The evolution of creative imagination

This finding supports the research of anthropologist Steven Mithen from the University of Reading, who outlined the timeline across which early humans evolved the mental capacity which would ultimately lead to the breakthrough of actual creativity. In his 2007 paper for the British Academy, his timeline of links changes in our evolutionary past (based on archaeological and athropomorphical evidence) to how it ultimately enabled our creativity to develop:

  1. Theory of Mind (6.0 – 1.8 million years ago): Our ancestors developed the ability to realise that other creatures may see things differently to themselves, or have other knowledge.
  2. Human Life History (2.0 – 0.1 million years ago): This is the period where our ancestors spent a longer time in infancy compared to other animals, perhaps allowing them to engage in imaginative play for longer than other species.
  3. Specialised Intelligence (2.0 – 0.25 million years ago): By developing individual “compartments of knowledge”, such as knowledge specific to prey animals, the weather, seasons and making tools, our ancestors could begin combining knowledge from different fields.
  4. Language and music (250,000 – 100.000 years ago): Enabled the sharing and combination of ideas which wouldn’t be possible in a single human mind
  5. Cognitive Fluidity (250,000 – 100.000 years ago): Enabled early humans to combine specialist knowledge and begin to use metaphors and symbols to represent a novel idea
  6. The Extended Mind (250,000 years ago – present): By beginning to extend thoughts into a physical medium, by either painting depictions of them (40,000 years ago), or writing words which represent them (only 5,000 years ago), knowledge could be captured and passed beyond the reach of a single person
  7. Sedentary populations (11,600 years ago – present): Agriculture enabled humans to settle in large communities and freed up a proportion of the population to specialise in non-food activities, such as learning, tool design, science and everything we now consider part of civilisation.
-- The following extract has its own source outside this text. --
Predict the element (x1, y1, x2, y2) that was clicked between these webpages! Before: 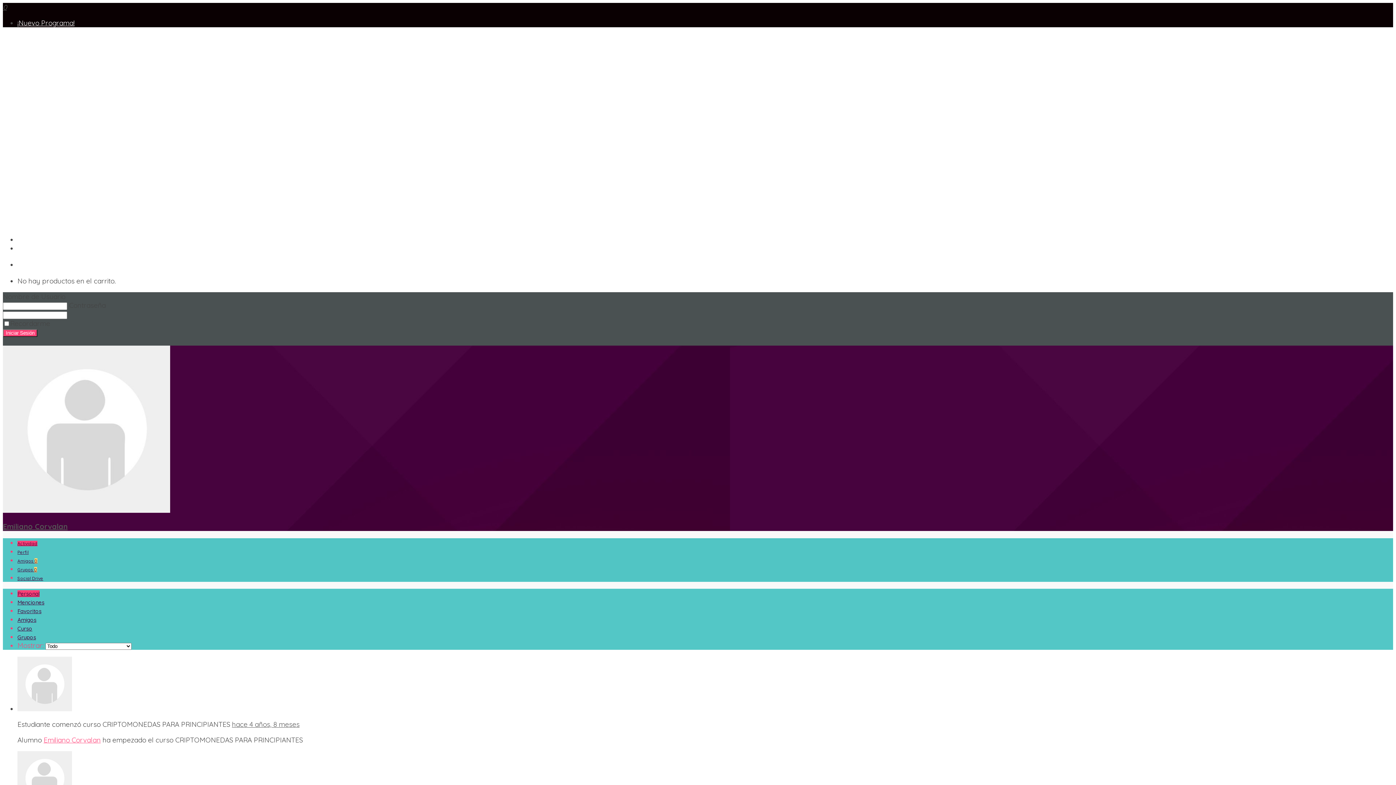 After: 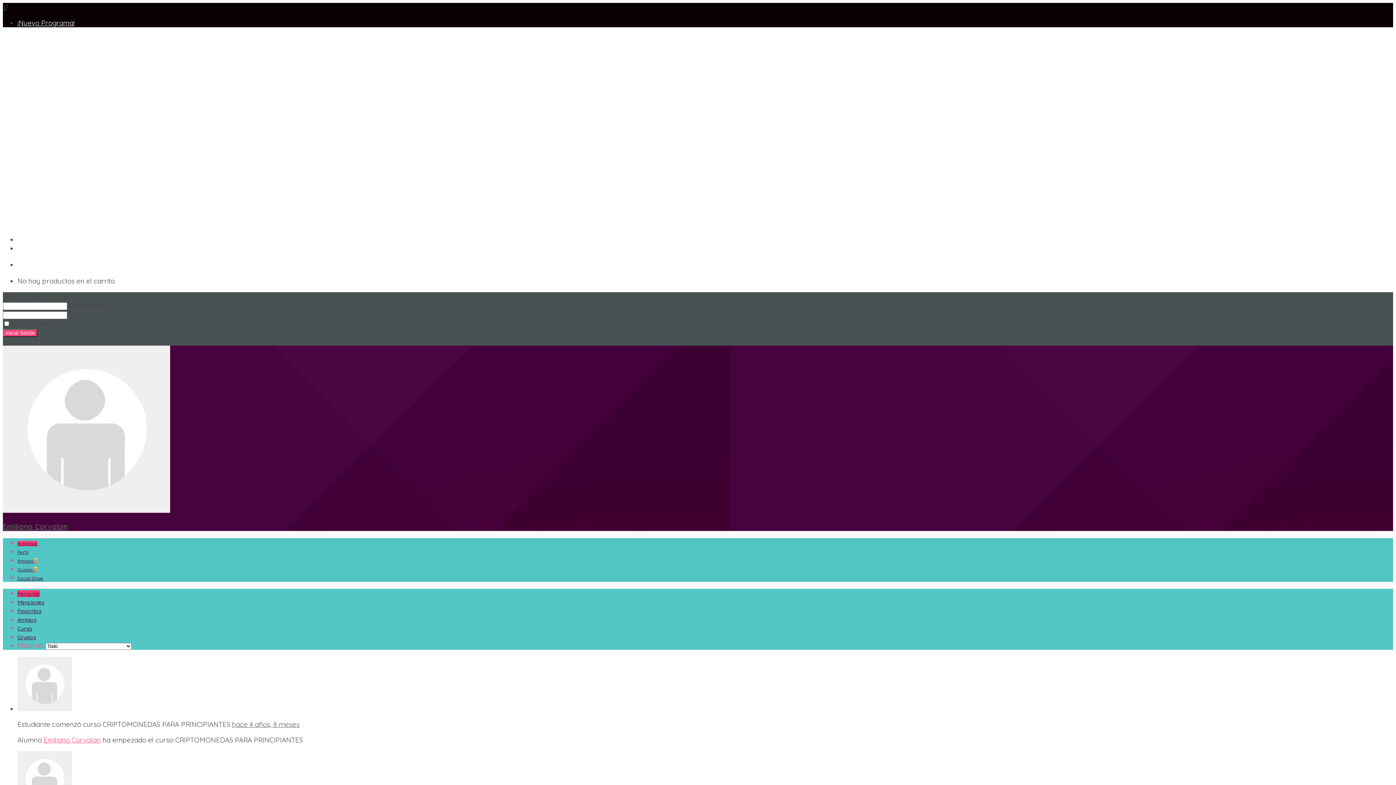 Action: label: Personal bbox: (17, 590, 39, 597)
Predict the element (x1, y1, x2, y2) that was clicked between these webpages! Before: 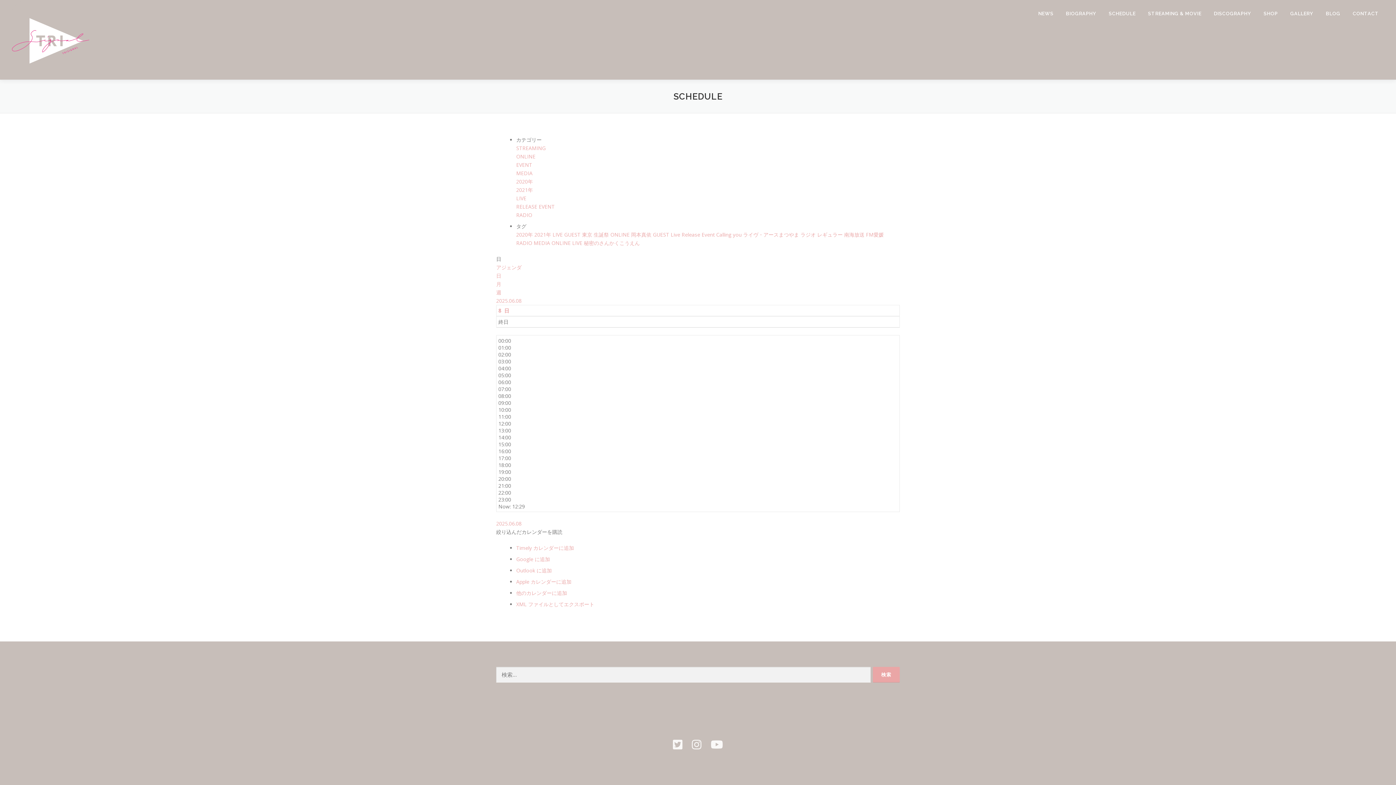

This is separate from early human’s ability to develop tools. Our ancestors have been making complex stone artefacts for over 1.4 million years (hand-axes and cleavers), much more advanced than simple stone tools like scrapers, Oldowan flakes and choppers which came before then. By 250,000 years ago, our ancestors had even begun showing signs of more advanced techniques, like the Levallois technique for taking more control of the size and sharpness of blades and spears.

However, all of these techniques will have been the result of an initial discovery, which is then refined through practice, and the refined process taught to other individuals. In essence, individuals learn a “if you perform this action, this will be the consequence” routine, which is not a sign of creativity. Rather, it is imitation which may evolve through trial and error over time. Many species of animals, from chimpanzees to rats to crows to octopuses, have all been successfully taught to use simple tools to manipulate their surroundings for a desired & known result. This does not however constitute creativity.